The Road from Serfdom


Janusz Korwin-Mikke's followers—whom he describes as an assortment of "conservatives, libertarians, classical liberals, and Ayn-Randists"—are eagerly awaiting his new Polish journal Capitalism, scheduled for publication this spring. Korwin-Mikke, who was arrested and detained several times during the '60s for promoting freedom and free markets too loudly at the University of Warsaw, was a fixture in the Polish underground literary scene for years. Now that communism has gone the way of movable type, hundreds of publishers like Korwin-Mikke in the former communist countries are working hard to keep up with public demand for the writings of Western free-market economists.

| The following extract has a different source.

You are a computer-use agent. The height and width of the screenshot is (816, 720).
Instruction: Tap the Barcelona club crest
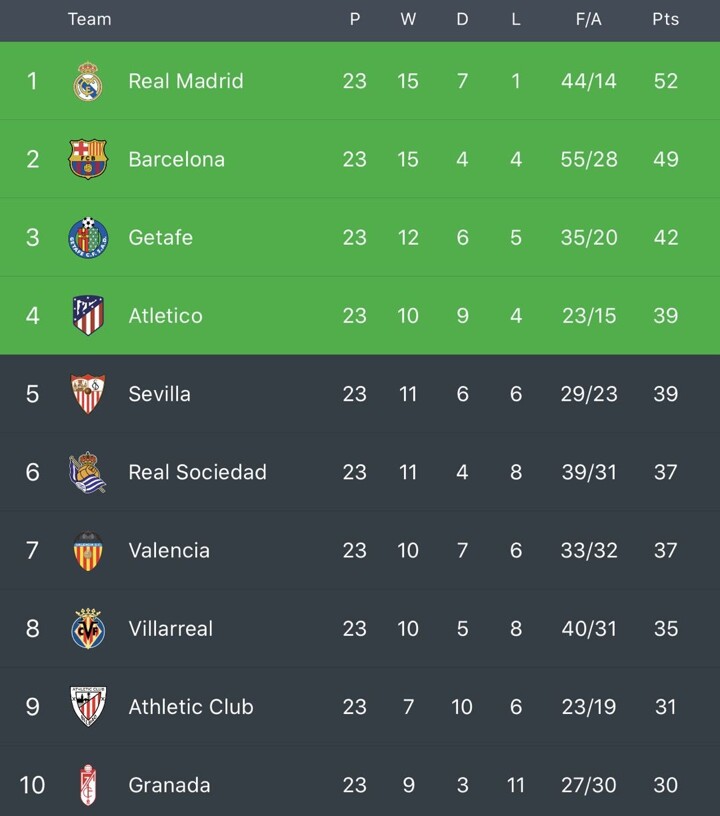pos(88,159)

Compared to Korwin-Mikke, Moscow economist Boris Pinsker is a relative newcomer to publishing. His business, Catalaxia Publishers, came out with its first book in December: The 50,000 copies of The Economic Way of Thinking, by Paul Heyne, sold out within weeks, and a second printing is under way. Backed by the Institute for Humane Studies at George Mason University, Pinsker plans to publish The Fatal Conceit, by F. A. Hayek; The Calculus of Consent, by James Buchanan; The Firm, The Market, and the Law, by Ronald Coase; Human Action, by Ludwig von Mises; and, eventually, the entire corpus of Hayek's writings.

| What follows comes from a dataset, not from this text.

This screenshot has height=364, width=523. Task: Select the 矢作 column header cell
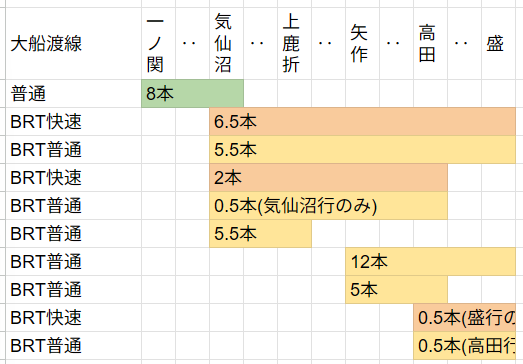(x=363, y=43)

Policy journals and scholarly publishing houses aren't alone in spreading the word about capitalism. Novy Mir, the most respected Russian literary-political magazine, serialized Hayek's The Road to Serfdom last fall. With a circulation near 3 million, Novy Mir may have the greatest success in teaching people about limited government, property rights, and unrestricted markets.